**Selection**
<<<<

[ex10] Solutions

parent 3477d708
# Programming Techniques for Scientific Simulations I
# HS 2020
# Exercise 10
cmake_minimum_required (VERSION 3.15)
project (ex10-matrix-multiplication)
set (CMAKE_CXX_STANDARD 17)
set (CMAKE_CXX_STANDARD_REQUIRED TRUE)
set (CMAKE_CXX_EXTENSIONS FALSE)
add_compile_options (-Wall -Wextra -Wpedantic -march=native)
add_executable (main main.cpp mm0.cpp mm1.cpp mm2.cpp mm3.cpp mm_blas.cpp mm_eigen.cpp)
find_package (BLAS REQUIRED)
target_link_libraries (main ${BLAS_LINKER_FLAGS} ${BLAS_LIBRARIES})
find_package (Eigen3 REQUIRED NO_MODULE)
target_link_libraries (main Eigen3::Eigen)
/*
* Programming Techniques for Scientific Simulations I
* HS 2019
* Exercise 10
*/
#include <iostream>
#include <chrono>
#include <cstdlib>
#include <random>
#include "matrix_multiplication.hpp"

>>>>

**Recorded information**

<<<<

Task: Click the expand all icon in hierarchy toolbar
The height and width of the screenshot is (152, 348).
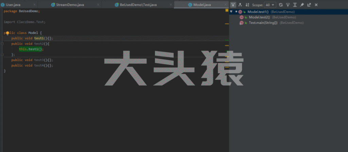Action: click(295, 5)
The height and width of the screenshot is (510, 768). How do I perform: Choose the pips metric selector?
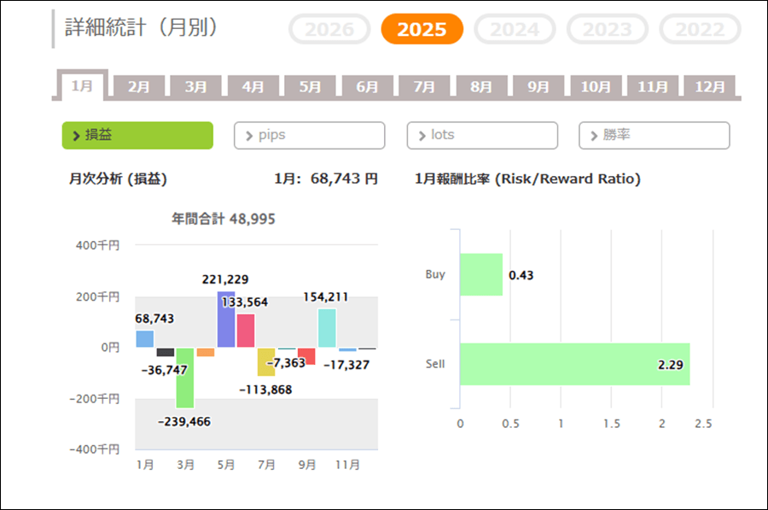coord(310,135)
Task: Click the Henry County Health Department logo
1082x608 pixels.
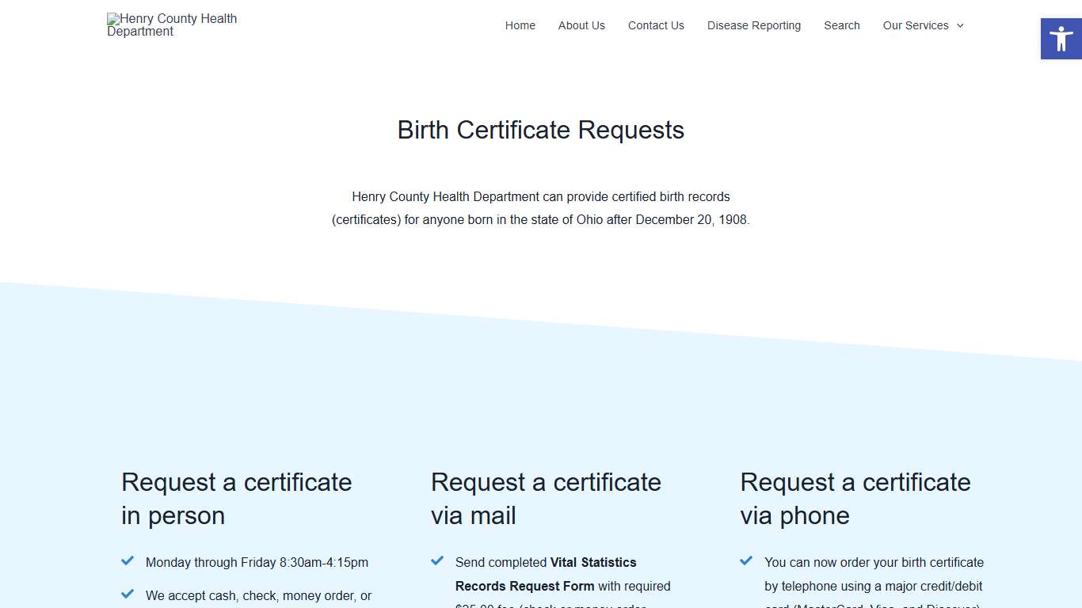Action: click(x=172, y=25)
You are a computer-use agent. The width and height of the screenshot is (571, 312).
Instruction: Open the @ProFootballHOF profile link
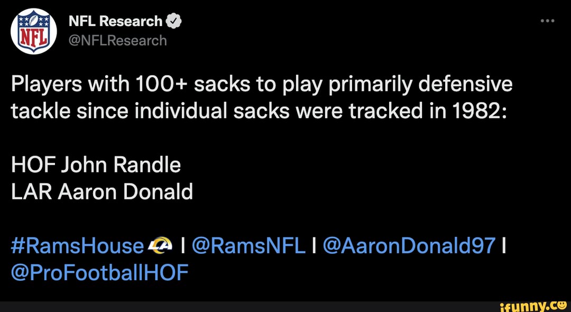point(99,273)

>>>>

**Direction**
Which header files are pulled in with #include in the matrix-multiplication solution code?

**The answer**
<iostream>, <chrono>, <cstdlib>, <random>, "matrix_multiplication.hpp"